Does the property injection override the default (it should be).

You are right. If you don't want Spring to inject dependency to a certain field of a bean then @Qualifier annotation can be used to inject desired dependency. I am still trying to find the documentation that would confirm it — the closest I could find is a post on spring forum override default-autowire setting with an annotation?

Edit: Here is another post @Resource considered only after default-autowire="byName" that describes using a new InstantiationAwareBeanPostProcessor to change wiring order to have @Resource on setter take precedence over default-autowire.

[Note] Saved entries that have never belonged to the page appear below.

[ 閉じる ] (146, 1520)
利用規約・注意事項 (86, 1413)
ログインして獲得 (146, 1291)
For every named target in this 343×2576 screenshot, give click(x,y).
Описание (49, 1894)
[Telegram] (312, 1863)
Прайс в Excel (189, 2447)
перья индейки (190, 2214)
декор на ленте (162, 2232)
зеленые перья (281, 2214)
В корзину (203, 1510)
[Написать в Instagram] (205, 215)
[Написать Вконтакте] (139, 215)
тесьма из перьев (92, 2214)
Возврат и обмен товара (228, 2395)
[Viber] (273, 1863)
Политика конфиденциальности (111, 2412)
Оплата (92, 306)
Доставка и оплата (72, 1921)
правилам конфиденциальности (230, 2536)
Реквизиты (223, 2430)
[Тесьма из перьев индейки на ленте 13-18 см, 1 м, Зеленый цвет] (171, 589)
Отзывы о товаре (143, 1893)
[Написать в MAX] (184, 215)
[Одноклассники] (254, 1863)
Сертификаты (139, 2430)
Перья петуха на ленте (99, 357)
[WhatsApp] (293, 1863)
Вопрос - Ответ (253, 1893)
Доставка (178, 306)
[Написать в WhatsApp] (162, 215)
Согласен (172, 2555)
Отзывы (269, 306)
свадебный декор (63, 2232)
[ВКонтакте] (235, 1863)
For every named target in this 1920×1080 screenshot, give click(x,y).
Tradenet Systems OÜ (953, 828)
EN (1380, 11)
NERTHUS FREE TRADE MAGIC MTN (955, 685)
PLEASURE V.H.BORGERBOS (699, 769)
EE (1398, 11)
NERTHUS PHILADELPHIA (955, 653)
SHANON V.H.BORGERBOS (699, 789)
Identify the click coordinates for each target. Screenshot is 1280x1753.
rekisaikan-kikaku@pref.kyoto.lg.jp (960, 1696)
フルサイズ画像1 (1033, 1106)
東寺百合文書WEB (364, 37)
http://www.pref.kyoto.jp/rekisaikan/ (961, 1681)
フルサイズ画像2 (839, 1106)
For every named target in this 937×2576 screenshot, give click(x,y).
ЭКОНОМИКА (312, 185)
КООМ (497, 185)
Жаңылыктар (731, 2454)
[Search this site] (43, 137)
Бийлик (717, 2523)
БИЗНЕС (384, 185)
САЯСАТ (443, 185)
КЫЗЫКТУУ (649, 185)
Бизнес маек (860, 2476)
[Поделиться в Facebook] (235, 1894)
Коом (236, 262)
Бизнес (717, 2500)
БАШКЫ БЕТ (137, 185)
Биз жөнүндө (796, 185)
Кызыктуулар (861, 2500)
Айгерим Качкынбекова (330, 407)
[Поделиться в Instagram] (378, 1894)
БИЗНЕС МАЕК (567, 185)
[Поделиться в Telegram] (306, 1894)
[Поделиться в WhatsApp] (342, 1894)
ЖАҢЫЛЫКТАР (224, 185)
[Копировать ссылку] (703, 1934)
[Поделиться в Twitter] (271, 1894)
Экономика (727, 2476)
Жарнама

As far as I know the default-autowire attribute defines the default "autowire mode" for those beans wired in your XML configuration only! Then annotation based autowiring is independent from that. @Autowired is always by type, @Resource is always by name!
See the tip in Spring's reference documentation 3.9.3:
"If you intend to express annotation-driven injection by name, do not primarily use @Autowired, even if is technically capable of referring to a bean name through @Qualifier values. Instead, use the JSR-250 @Resource annotation, which is semantically defined to identify a specific target component by its unique name, with the declared type being irrelevant for the matching process."